I found myself in a conversation on Twitter a couple days ago about sleeping training. This pretty much breaks my only rule on Twitter, which is "Do not fight with people about their core parenting beliefs."1 Thankfully, it could have gotten a lot more heated than it did and it ended pretty genially, or at least without any explosions.2 It got me thinking, though.
Forgive me for generalizing, but the more I consider it, the more I suspect a lot of parenting bloggers sit down and do this every day because they consider themselves as furthering the rights of babies and children by appealing to and educating parents. That it a completely valid reason to blog. I've even made decisions I otherwise wouldn't have, based on things I've learned online. However, I wonder if the contention comes in from the fact that some of us aren't blogging for the sake of children, but for the sake of other parents.

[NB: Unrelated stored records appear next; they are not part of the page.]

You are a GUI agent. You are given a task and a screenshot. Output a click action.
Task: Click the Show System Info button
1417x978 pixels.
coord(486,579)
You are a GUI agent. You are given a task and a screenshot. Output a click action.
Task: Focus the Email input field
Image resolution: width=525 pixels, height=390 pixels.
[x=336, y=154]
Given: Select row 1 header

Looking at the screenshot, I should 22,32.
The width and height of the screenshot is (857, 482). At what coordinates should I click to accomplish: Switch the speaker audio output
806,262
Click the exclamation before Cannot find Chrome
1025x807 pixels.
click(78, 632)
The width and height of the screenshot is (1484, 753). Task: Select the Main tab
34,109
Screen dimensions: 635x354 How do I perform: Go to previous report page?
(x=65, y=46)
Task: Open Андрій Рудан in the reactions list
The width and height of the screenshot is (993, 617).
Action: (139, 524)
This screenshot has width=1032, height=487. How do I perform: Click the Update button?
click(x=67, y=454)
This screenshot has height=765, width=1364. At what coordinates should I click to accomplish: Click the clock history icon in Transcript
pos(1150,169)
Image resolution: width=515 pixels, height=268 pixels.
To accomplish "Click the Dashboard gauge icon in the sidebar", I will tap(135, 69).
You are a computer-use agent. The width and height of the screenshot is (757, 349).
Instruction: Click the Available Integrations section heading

Parenting bloggers come in more than one variety. We all have agendas. We all have goals. Unless the thesis of your blog is "All children should be ritually beaten at 9PM to prepare them for adult life," I sincerely doubt that you're wrong. I am a strong believer of grey areas, of middle ground and different strokes -- but everyone has their hill to die on.
I have issues that I consider my "child" issues. I believe all children have the right to a safe and healthy life, without wanting for any necessities or love. But I'm primarily a blogger for other parents, insofar as I'm a blogger for anyone. My issues lay with how parents are treated by society at large, how mothers are pressured and bullied into decisions, how certain issues are portrayed and passed along. And please don't think I'm implying that bloggers whose primary focus is children don't worry about those things either --- I just feel like they have a different perspective on how these issues play out and relate to parenting.
Lets look at this through the muddied filter of feeding issues. Some people view breastfeeding from a perspective of a baby's right -- all babies deserve the best start through breastfeeding -- as though breastfeeding happens in a vacuum. Some people believe that breastfeeding is at it's core anti-feminist, regardless of circumstances or personal choice. While I by no means support the false dichotomy of "formula feeders are selfish, breastfeeders are saints," those are viewpoints made from entirely different perspectives, concerning a totally different issue.
But we cannot unilaterally say that one party is more important than the other. My needs as a person are just as valuable as my son's needs as a person; when I make a decision as a parent, I need to keep both of these things in mind. Sometimes I will make decisions that are to his benefit and my detriment, because they're best for him; sometimes vice versa. I'm pretty sure that's just what parenting is.
When we have one person who believes that they're arguing for the best interest of a child, and another who feels they're arguing for the best interest of a parent -- no wonder we have these heated, awful fights that have no resolution. We're essentially teenagers fighting with our mom! Add the Internet to that mix? It's amazing that we manage to function at all.
1. I could probably just narrow this down to "Don't fight on Twitter." You may not know this about me, but I'm rather non-confrontational.
2. More than once I felt condescended to, but I couldn't tell you how much of that was real or imagined. And I'm sure more than once I was condescending, though I tried not to be.